Hola, muchas gracias por la sugerencia, por ahora voy a intentar hacerle alguna reforma, luego te cuento .....


----------



## Alva (Jun 22, 2011)

Alva dijo:


> Hola, muchas gracias por la sugerencia, por ahora voy a intentar hacerle alguna reforma, luego te cuento .....

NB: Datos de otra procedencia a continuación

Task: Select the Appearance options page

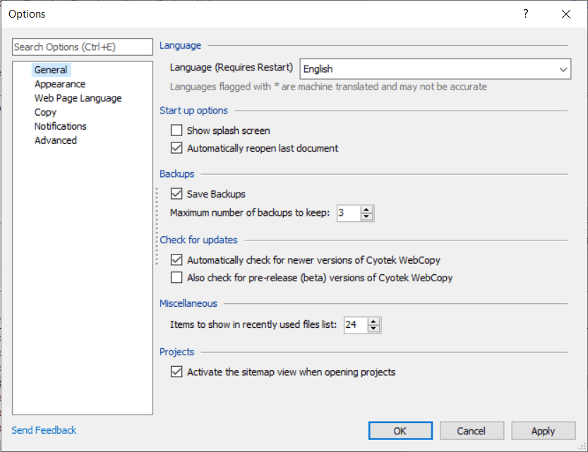Action: tap(60, 84)
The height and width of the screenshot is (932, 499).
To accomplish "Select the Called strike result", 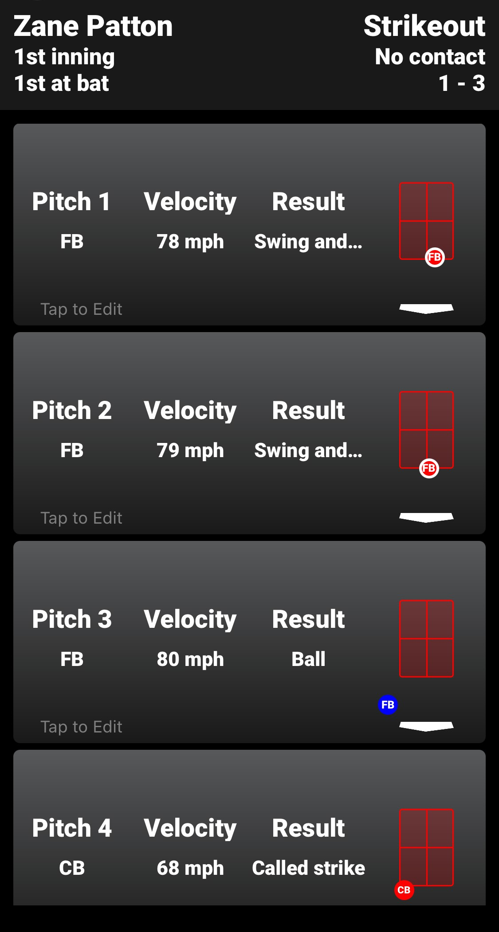I will pos(308,868).
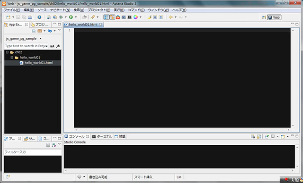Screen dimensions: 303x183
Task: Switch to the ターミナル tab
Action: pos(102,136)
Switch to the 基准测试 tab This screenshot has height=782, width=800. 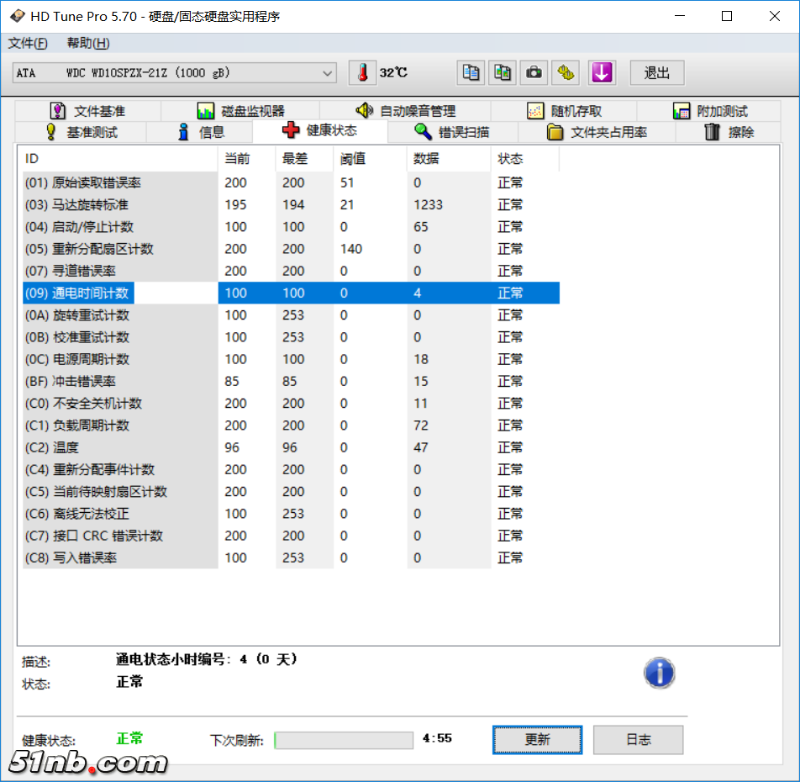(89, 131)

Hola a todos, despuès de renegar mucho y gastar bastante plata, logrè arreglar este "hermoso Tv" lo reemplazè por un TDA 9302 H con algunas reformas. igual muchas gracias por sus sugerencias


----------



## JOAQUIN RICO (May 15, 2012)

El dueño dice que se le apagaba hasta que no ararnco mas, lo revisé y aparentemente fuente y tsh ok, cuando lo enciendo siento que el fly back hace un ruido, tic tic, es el BSC 29-3807F puede se que este bloqueando el horizontal?


----------



## electum (May 20, 2012)

a mi parecer es el flyback, en este philips slim siempre falla suerte


----------



## JOAQUIN RICO (May 24, 2012)

electum dijo:
			
		

> a mi parecer es el flyback, en este philips slim siempre falla suerte




Gracias Electrum,era el flyback,ahora arranco y funciona de 10.


----------



## juan rivero (Feb 3, 2015)

Buenas, tengo duda con fly back, original BSC 29-3807B no consigo con letra B, me dice que con letra H funciona igual y es distinto a letra F, si algún colega tiene dato si el H reemplaza al B, gracias


----------



## juan rivero (Feb 3, 2015)

Buenas, no entiendo lo que paso con mi pregunta, me cambiaron el titulo, yo pase Philips 21PT9467/77, es sin (C), solo tengo duda con letras de terminación de fly back, saludos


----------